Em termos de alimento vivo, ele deve ser de tamanho compatível com a boca e fase de vida do animal. A título de curiosidade, existem vários trabalhos científicos que demonstram que durante a fase inicial de vida dos peixes não ocorre a produção de enzimas digestivas no trato digestório do peixe. Nesse caso, a única fonte de enzimas são as advindas do próprio alimento vivo, por isso é imprescindível, durante a fase larval, alimentos vivos para os peixinhos. Depois desse período inicial, os organismos vivos como alimento podem ser usados para: 1) o condicionamento alimentar, 2) ativar o comportamento de caça do animal e consequentemente realçar sua coloração, 3) servir como veículo de medicamento quando o peixe está doente, 4) ser fonte de pigmentos para melhorar a coloração, enfim os benefícios são muitos quando a alimentação é conduzida de forma adequada.

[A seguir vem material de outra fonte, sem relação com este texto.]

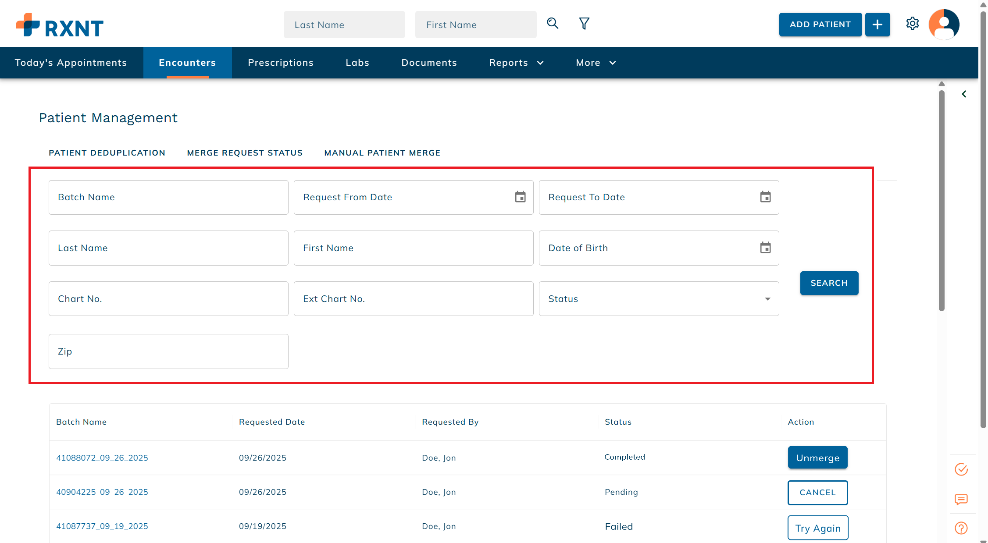988x543 pixels.
Task: Switch to Manual Patient Merge tab
Action: (382, 153)
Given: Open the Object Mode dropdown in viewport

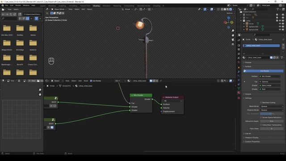Looking at the screenshot, I should point(59,9).
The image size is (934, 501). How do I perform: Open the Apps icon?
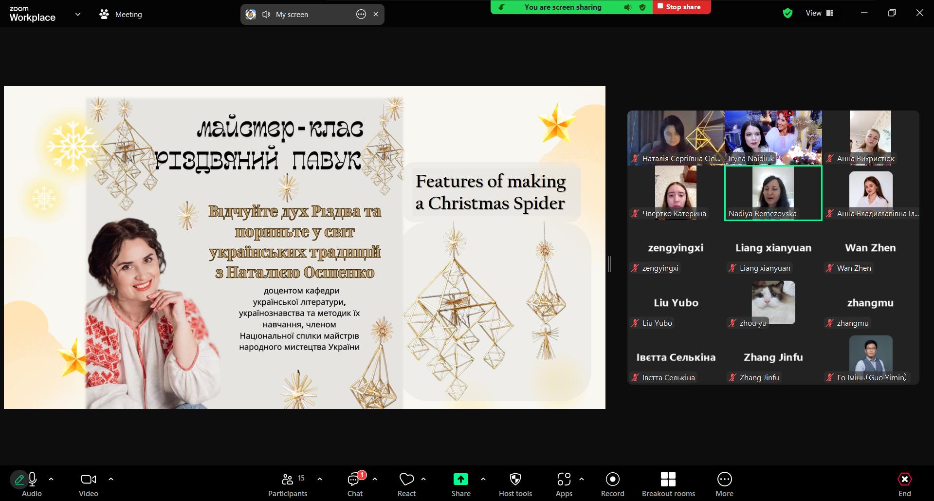[x=564, y=480]
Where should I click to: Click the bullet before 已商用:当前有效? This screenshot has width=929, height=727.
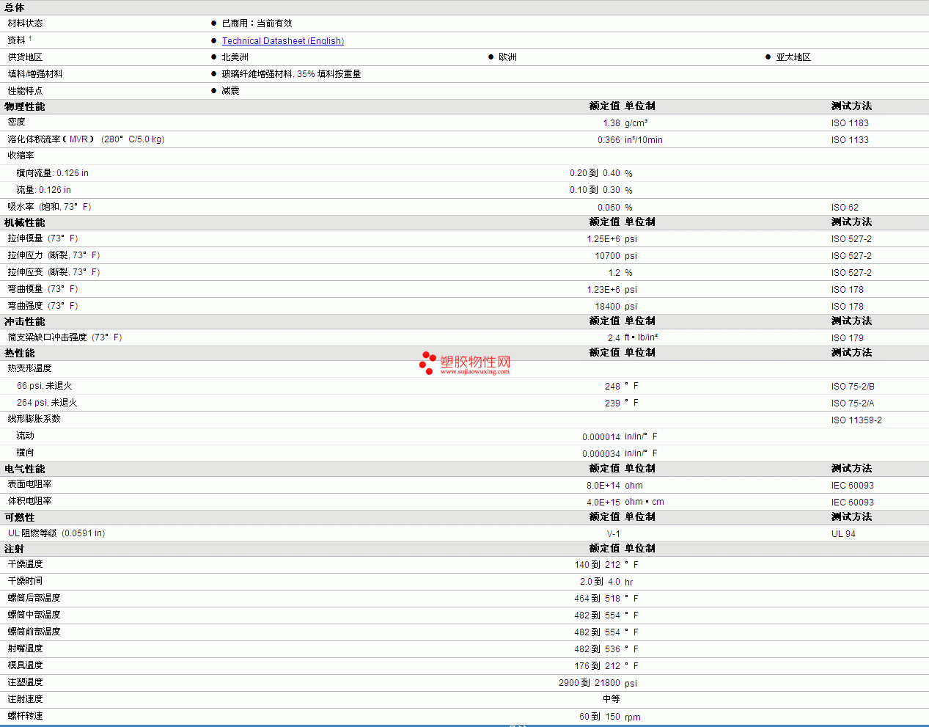pos(214,23)
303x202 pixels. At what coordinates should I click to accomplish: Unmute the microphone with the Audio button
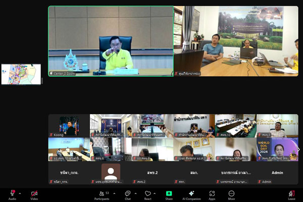(x=12, y=193)
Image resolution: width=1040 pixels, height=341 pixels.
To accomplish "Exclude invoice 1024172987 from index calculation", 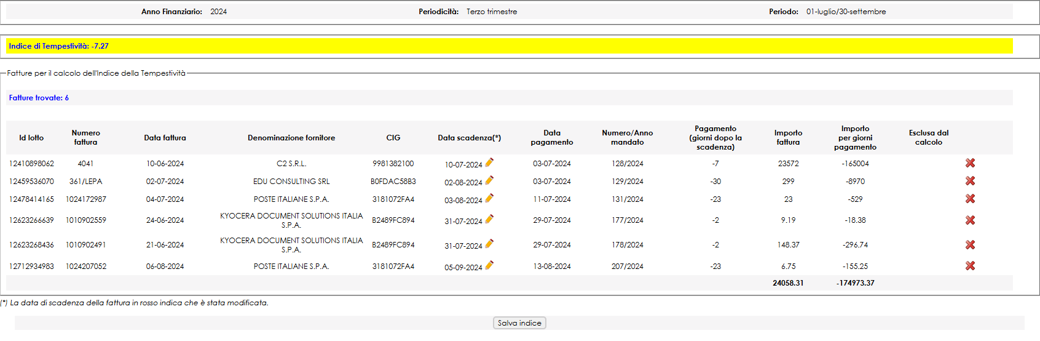I will (970, 199).
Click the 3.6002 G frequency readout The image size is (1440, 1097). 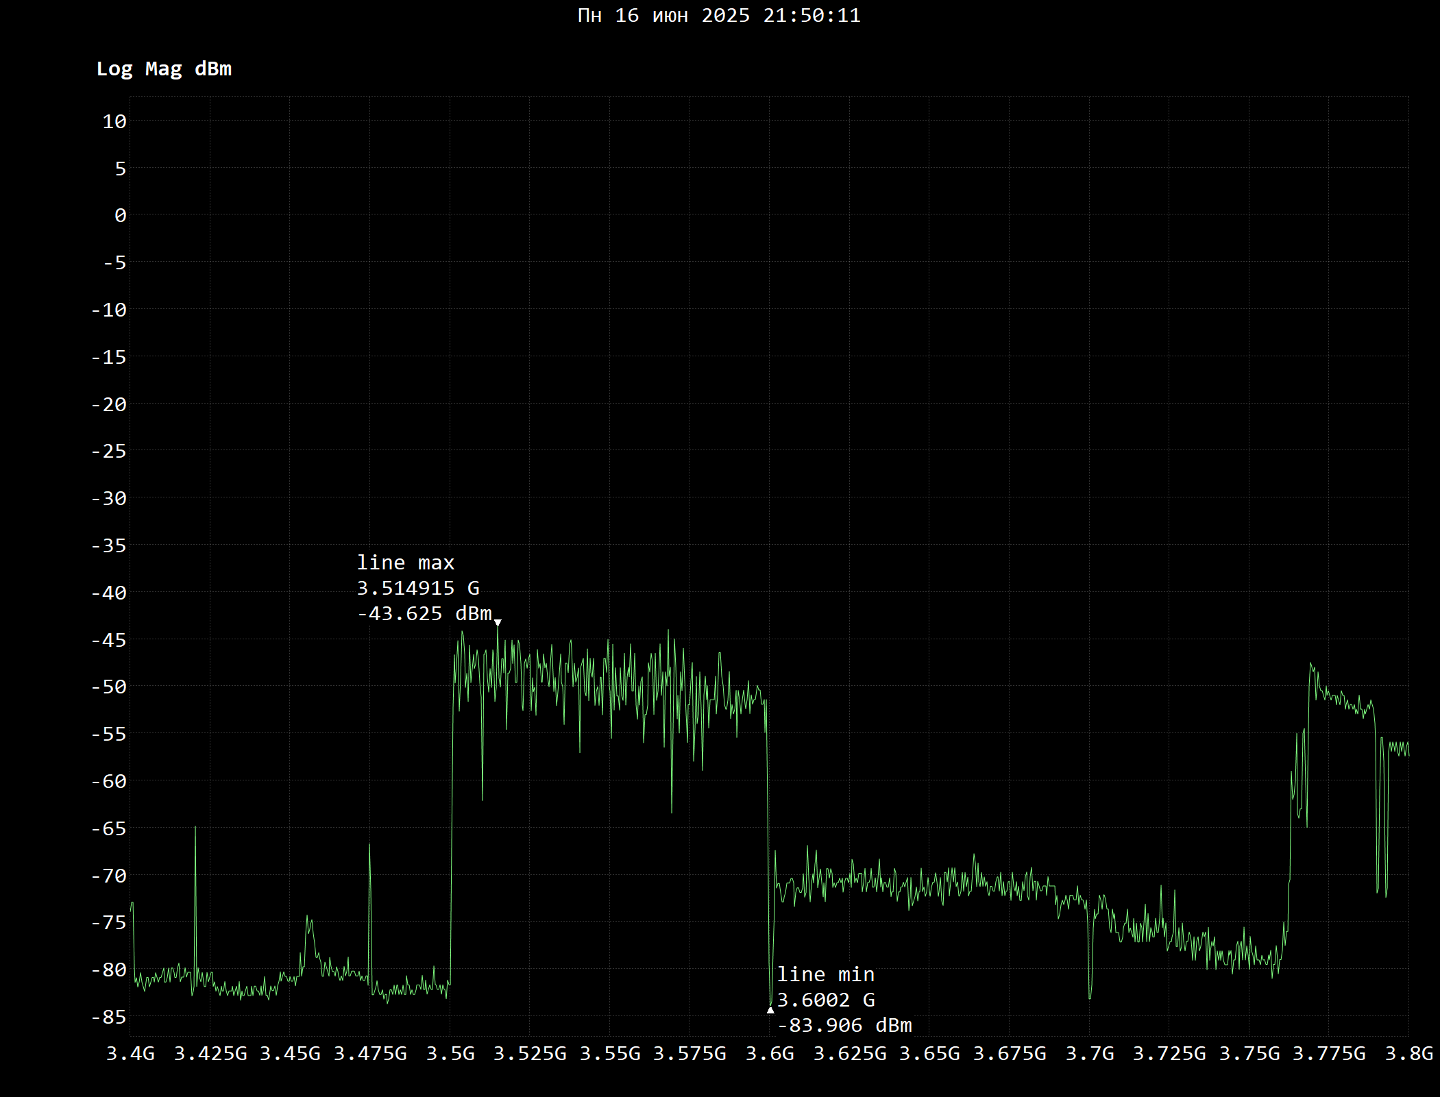pyautogui.click(x=825, y=1000)
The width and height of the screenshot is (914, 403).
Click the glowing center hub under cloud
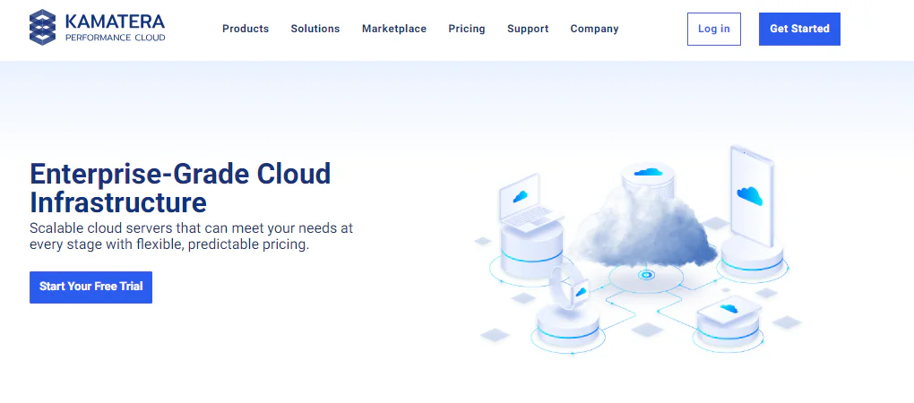(645, 275)
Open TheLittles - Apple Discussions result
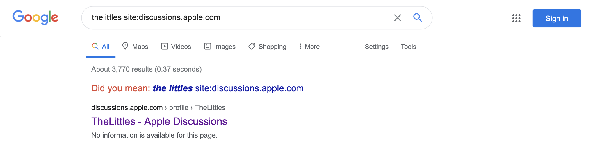The image size is (595, 142). (159, 121)
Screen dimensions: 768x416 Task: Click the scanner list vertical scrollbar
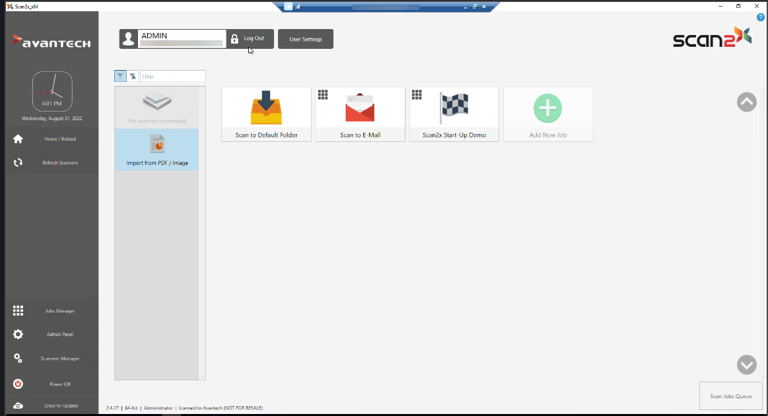tap(202, 232)
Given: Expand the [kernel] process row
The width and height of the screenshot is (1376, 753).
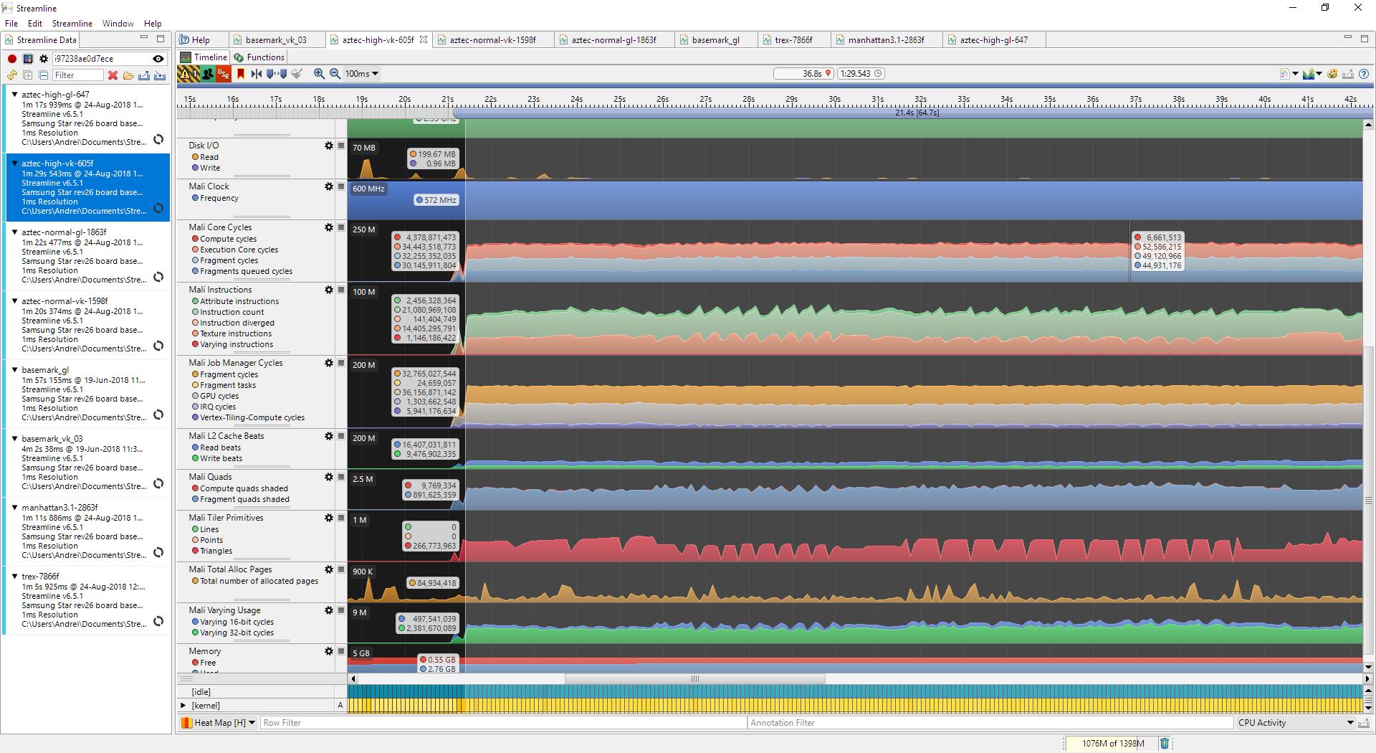Looking at the screenshot, I should [x=183, y=706].
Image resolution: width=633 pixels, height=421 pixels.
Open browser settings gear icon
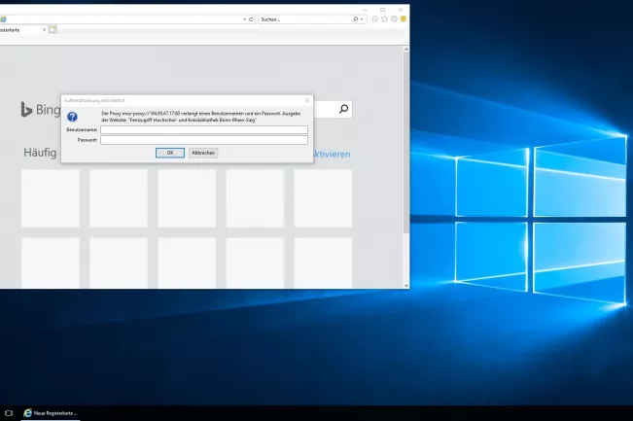(x=394, y=18)
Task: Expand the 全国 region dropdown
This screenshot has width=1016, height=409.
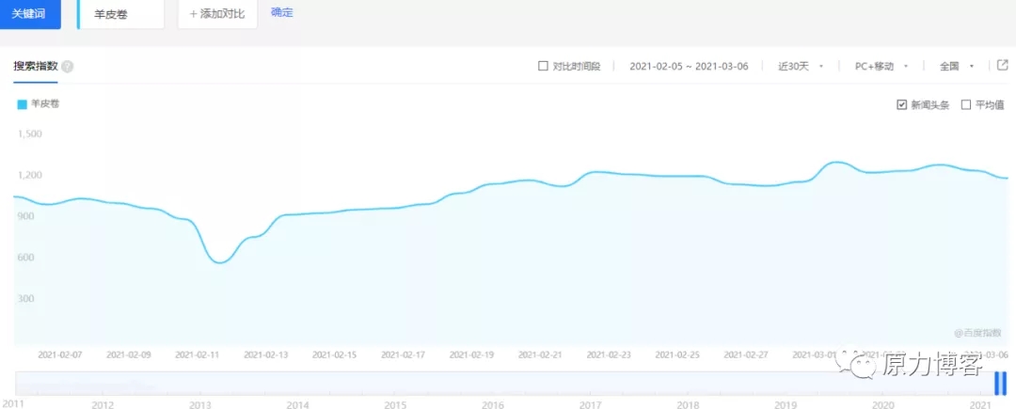Action: [x=956, y=67]
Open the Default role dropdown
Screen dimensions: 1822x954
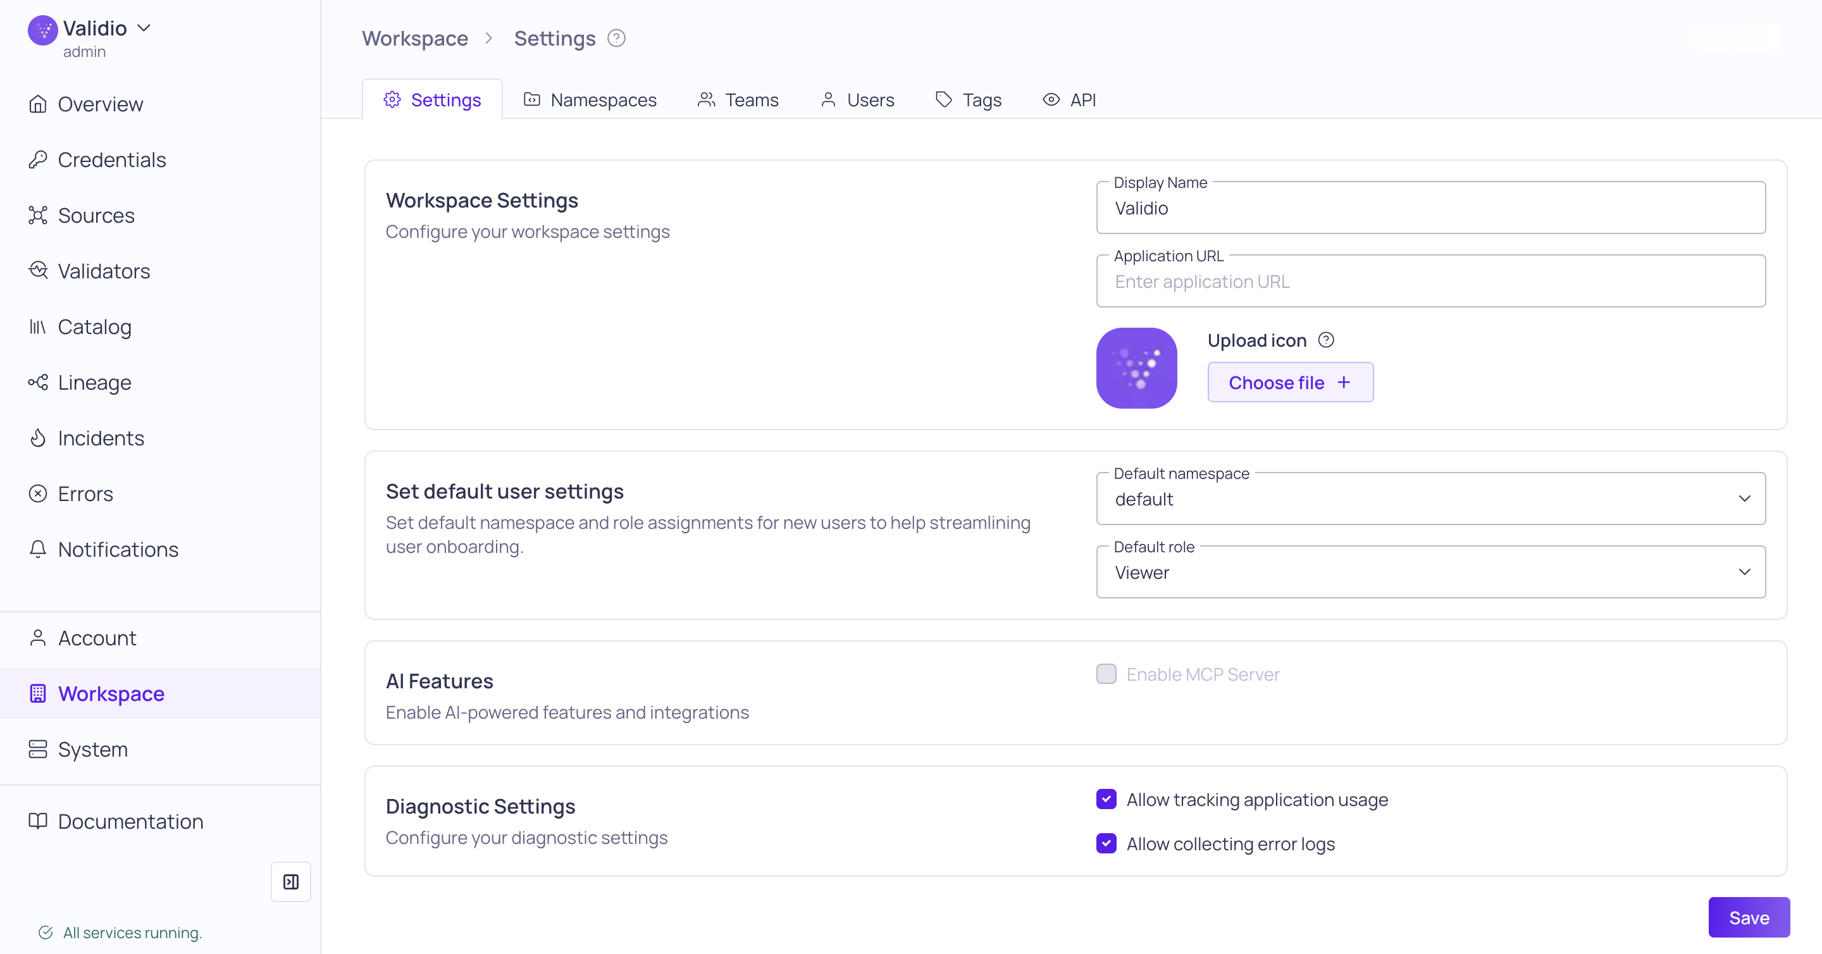[1430, 572]
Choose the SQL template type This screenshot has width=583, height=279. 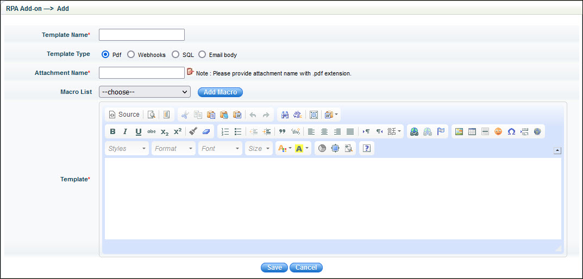pos(175,54)
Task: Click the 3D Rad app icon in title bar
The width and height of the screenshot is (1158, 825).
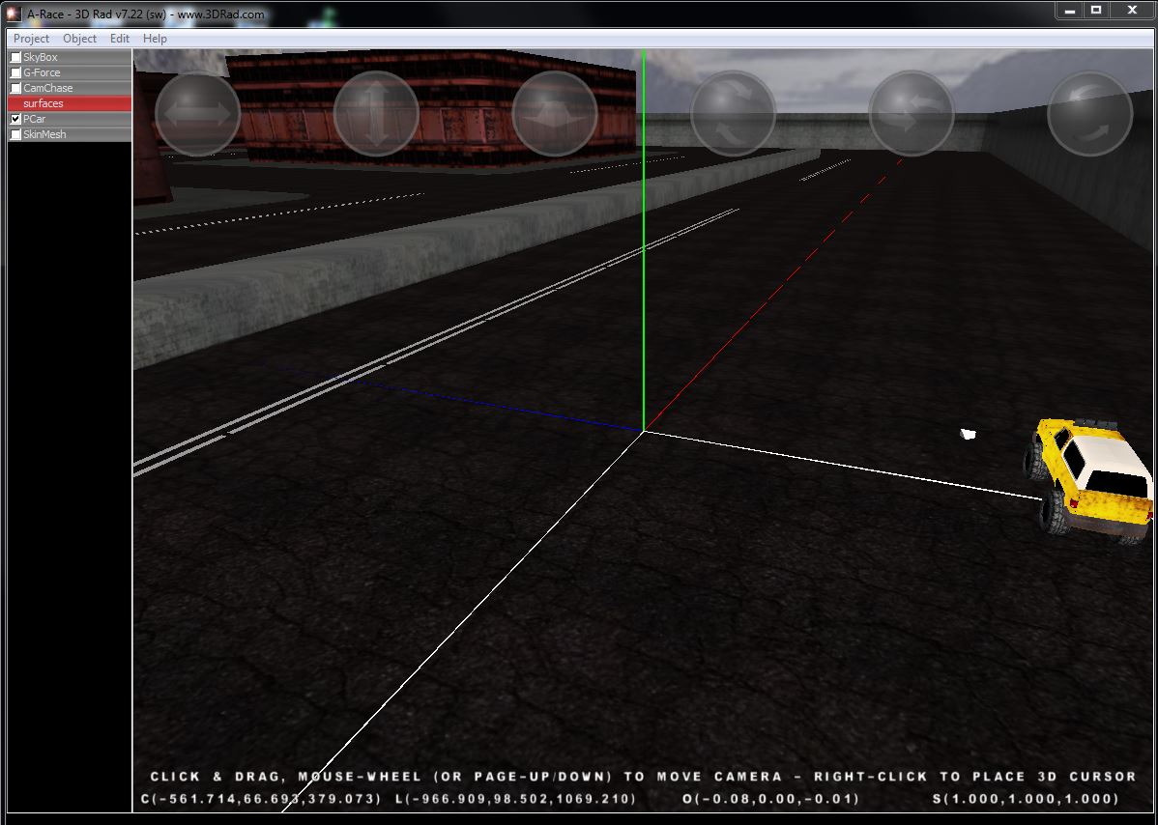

Este final de hoje é meio que só de agradecimentos…a você, claro, que me ouve e os maiores colaboradores: Rafael Viana, e os amigos Rafael Cervo, Marcos Okamoto e Miguel Leon que ajudaram a dar vida a esse conteúdo…a vida é feita de amigos e no aquarismo é um ótimo lugar para se encontrar alguns dos bons!
Obrigado pela audiência e até o próximo!